Items from a dataset:
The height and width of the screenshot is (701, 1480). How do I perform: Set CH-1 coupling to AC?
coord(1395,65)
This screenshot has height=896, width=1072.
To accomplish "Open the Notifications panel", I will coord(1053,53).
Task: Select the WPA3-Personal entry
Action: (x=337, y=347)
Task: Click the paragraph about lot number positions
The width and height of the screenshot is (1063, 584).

## WHAT IS REQUIRED
Line by line, retype all the entries exactly as they are shown.

## TASK SOLUTION
The height and width of the screenshot is (701, 1480). How do I perform: Set CH-1 coupling to AC?
coord(1395,65)
This screenshot has height=896, width=1072.
To accomplish "Open the Notifications panel", I will coord(1053,53).
Task: Select the WPA3-Personal entry
Action: (x=337, y=347)
Task: Click the paragraph about lot number positions
The width and height of the screenshot is (1063, 584).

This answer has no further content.